**Exercise text**.
────────────────

Thursday, August 6, 2009 - 10:10 AM

COS 96-7: Modelling multiple within-host insect virus dynamics

Steven M. White1, John P. Burden1, Philip K. Maini2, and Rosie S. Hails1. (1) Centre for Ecology & Hydrology, (2) University of Oxford


Pathogens play an important role for many host organisms, ranging from population regulation to species invasion, which in turn, have applications for issues such as disease control, pest control and biodiversity. However, much of our empirical understanding of host-pathogen ecology and evolution is derived from scenarios where the host is infected by a single pathogen or parasite.

Molecular techniques have revealed that many infections in insect hosts are caused by several pathogen genotypes which differ phenotypically in their interaction with the host. This raises the question of how competing genotypes co-exist in the field. The simplest assumption would be that competition between genotypes within a host is a race to gain the greatest share of resources (host tissues), as in the tragedy of the commons. However, this would act to reduce genetic diversity rather than to maintain it.


In this talk we aim to build upon recent developments in the literature by conducting single infection bioassays to obtain data on within-host growth and fitness parameters for phenotypically different and similar strains of nucleopolyhedroviruses in the Lepdipoteran host Spodoptera exigua. Using these data, a simple mechanistic mathematical model (a coupled system of differential equations) is derived and fitted. Predictions from this model agree with empirical findings, such as increased virus doses leading to decreased virus yields.

────────────────

**Exercise tasks**.
1. In the abstract on within-host insect virus dynamics, what host species was used for the single infection bioassays?
2. Continue the abstract on within-host insect virus dynamics, starting after its final sentence.

**Available data**.

────────────────

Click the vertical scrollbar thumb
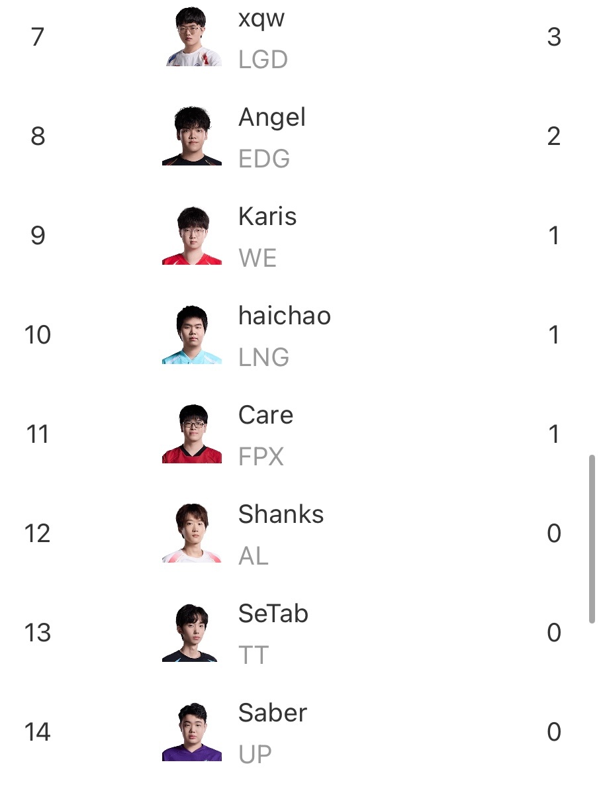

────────────────

**Outputs for the tasks**.
1. Spodoptera exigua

2.
Extending the single infection model, we assume that in mixed infections viruses compete for host resources, but otherwise act independently. The outcome of these simple assumptions leads to multiple infections producing some non-intuitive outcomes. For example, we predict that multiple infections can lead to significantly increased or decreased virus yield when compared to single infections. This resource mediated competitive synergistic or antagonistic relationship depends crucially on the composition of the multiple infections and the time-lag between infections, which potentially has great importance for understanding pathogen coexistence and for biocontrol design.